A bomber plane moving at a horizontal speed of $20 m/s$ releases a bomb at a height of $80 m$ above ground as shown. At the same instant a Hunter starts running from a point below it, to catch the bomb at $10 m/s$. After two seconds he realized that he cannot make it, he stops running and immediately hold his gun and fires in such direction so that just before bomb hits the ground, bullet will hit it. What should be the firing speed of bullet? (Take $g = 10 m/s^2$ )

In $2 sec,$ horizontal distance travelled by bomb $=20\times 2=40m$. In $2 sec.$ vertical distance travelled by bomb $=\frac{1}{2}\times 10\times 2^2 =20m$.

In $2 sec,$ horizontal distance travelled by Hunter $= 10\times 2 = 20 m$. Time remaining for bomb to hit ground $=\sqrt{\frac{2\times 80}{10}}-2 =2 sec$.

Let $V_x$ and $V_y$ be the velocity components of bullet along horizontal and vertical direction. Thus we use.
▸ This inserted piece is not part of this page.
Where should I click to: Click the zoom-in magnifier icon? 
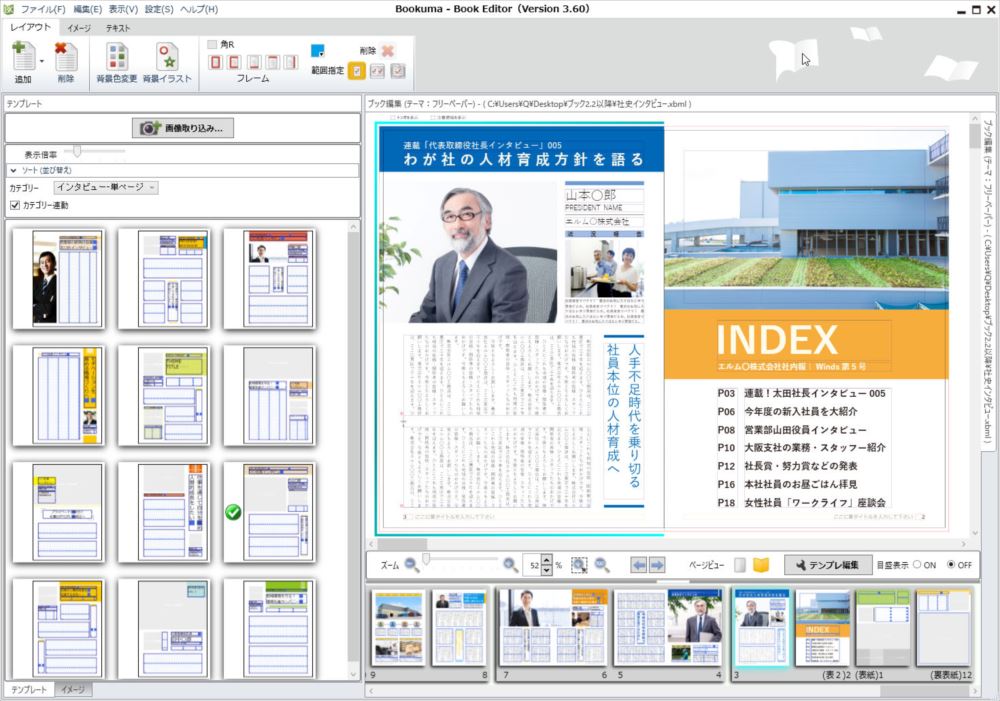coord(511,565)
$\frac{2V_y}{g}=2\Rightarrow V_y=10 m/s$  

Considering the horizontal motion, The distance between bomb and bullet at t=2sec is 20m and relative speed is $\left(V_x-20\right)m/s$   

$\frac{20}{V_x-20}=2\Rightarrow V_x=30 m/s$

Thus velocity of firing is   $V=\sqrt{{V^2}_x+{V^2}_y}=10\sqrt{10} m/s$.